Jepang menggunakan sandiwara sebagai platform untuk mengolah, membuat pertemuan baru antara “politik sebagai fiksi” dan “fiksi sebagai politik”. Melalui platform ini unsur-unsur budaya lokal digali kembali dan ditempatkan ke dalam garis politik yang mau diwujudkan Jepang. Berbagai dongeng lokal maupun dongeng baru ditulis dan dipentaskan, di mana politik memang membutuhkan dongeng untuk mendapatkan isi dan pelakunya. Bagaimana sebuah mesin perang dan telah menjadi salah satu penyebab utama meletusnya Perang Dunia II yang digerakkan militer Jepang, alih-alih membuat sayembara penulisan naskah sandiwara, merupakan sebuah kerja politik kebudayaan yang menghitung langkah-langkah yang harus dari hulu ke hilir.
Ini merupakan sebuah pintu masuk yang jitu, yang dipilih Fandy dalam menyusun buku ini.“Sandiwara, politik, dan dongeng” digunakan untuk membaca ulang akar majemuk yang kerumitannya tidak bisa segera terbaca oleh kita, ketika mulai melihat Indonesia sebagai sebuah fenomena yang tidak tunggal. Indonesia sebagai fenomena yang majemuk ini dilihat melalui sebuah sayatan pertama dari era awal modernisasi yang dialami Indonesia. Modernisasi yang dijalankan jauh dari pusat maupun sumbernya, yang sedang dibangun oleh pemerintah Hindia Belanda, menjadi runyam, karena tiba-tiba terpotong oleh masuknya Jepang dalam waktu yang sangat pendek, tapi sangat signifikan untuk mengubah dunia, munculnya bangsa maupun negara-negara baru, termasuk Indonesia setelah Sekutu menaklukkan Jepang.

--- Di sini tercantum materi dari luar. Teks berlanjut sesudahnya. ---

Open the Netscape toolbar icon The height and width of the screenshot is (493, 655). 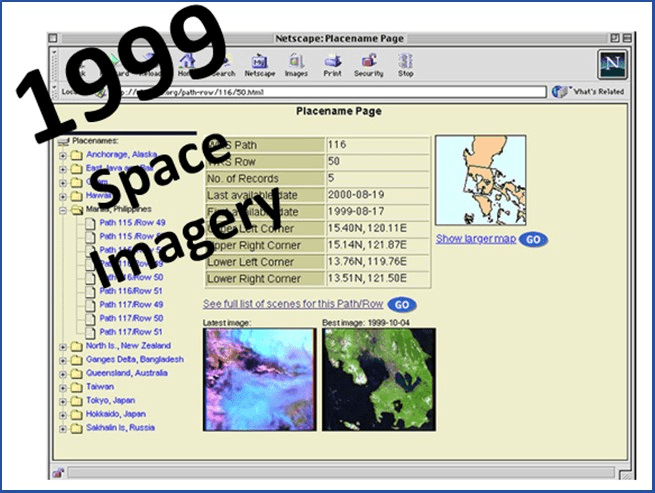click(x=260, y=63)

Apakah akar majemuk itu? Pada tanaman keras, seperti pohon jati, dikenal sistem “per-akaran” tunjang yang majemuk. Apa arti per-akaran majemuk ini: “Akar tunjang majemuk mampu untuk menahan lapisan tanah, sekaligus menangkap air, ini menyediakan harapan untuk membangun hutan jati sebagai kawasan tangkapan air untuk mengurangi ancaman erosi dan longsor pada musim hujan dan kekeringan di musim kemarau.”Akar majemuk seperti ini pula yang berusaha diungkap Fandy dalam buku ini, diurai melalui medan industri budaya yang melibatkan sandiwara, bioskop, film, arsitektur, pakaian, manusia pelaku, hingga produksi hukum yang membuat babak-belur akar majemuk sub-sub budaya yang hidup di Indonesia. Terutama produk hukum yang dibuat setelah Indonesia memasuki politik “otonomi daerah” yang menciptakan diskriminasi terhadap kaum perempuan. Menggerogoti berbagai produk tradisi yang jauh lebih tua, namun harus menghadapi produk-produk hukum masa kini yang autis terhadap kemajemukan sejarah maupun kebudayaan Indonesia.

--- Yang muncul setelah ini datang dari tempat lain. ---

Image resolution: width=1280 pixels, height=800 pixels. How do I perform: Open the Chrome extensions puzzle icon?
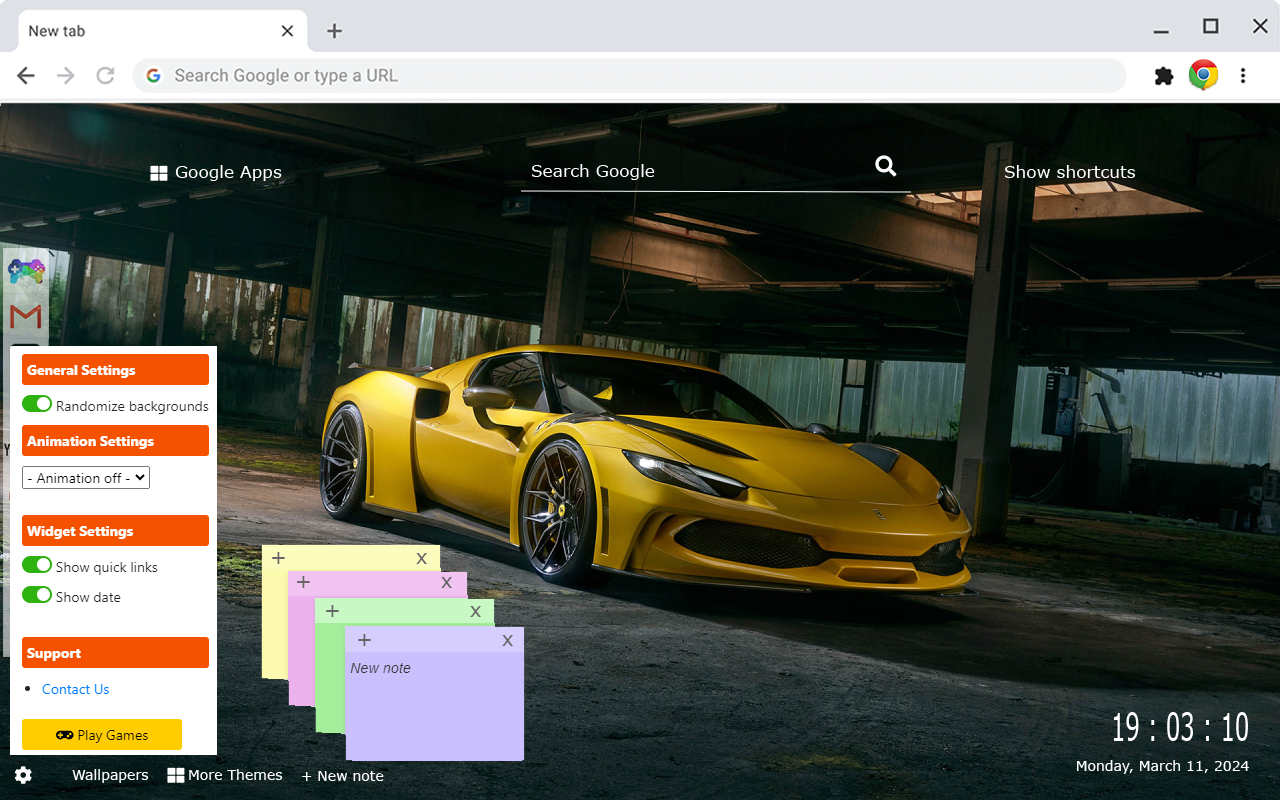[1163, 76]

Buku ini seperti mengajak kita untuk “merenovasi” visi sejarah maupun visi kebudayaan manusia Indonesia masa kini dalam melihat masa lalu kita yang kemajemukannya kian jauh tergerus oleh lintasan berbagai sejarah (kolonialisme, modernisme, nasionalisme, fundamentalisme, dan globalisasi), dan rapuh untuk terkubur kian jauh dalam kegelapan wilayah masa lalu, cahayanya kian kita curi untuk menguasai “indonesia masa depan”.
Proyek untuk menguasai Indonesia masa depan adalah “mesin fiksi” yang bergerak di setiap masa kini. Proyek ini bisa bekerja masif “menggergaji akar majemuk Indonesia”dari generasi ke generasi hingga sampai ke satu titik: lahirnya generasi yang memang autis terhadap sejarah asal-usulnya. Dalam arti seperti ini, buku Fandy Hutari ini penting untuk dibaca. Buku yang ditulis dengan gaya ringan, namun penuh kode untuk merenovasi pandangan-pandangan kita dalam melihat bagaimana kebudayaan tumbuh bersama sebuah visi politik yang membentuknya.***
*Afrizal Malna, Penyair dan Pegiat Seni, dalam pengantar “Hiburan Masa Lalu dan Tradisi Lokal: Kumpulan Esai Seni, Budaya, dan Sejarah Indonesia/ Fandy Hutari/ INSISTPress, 2017.”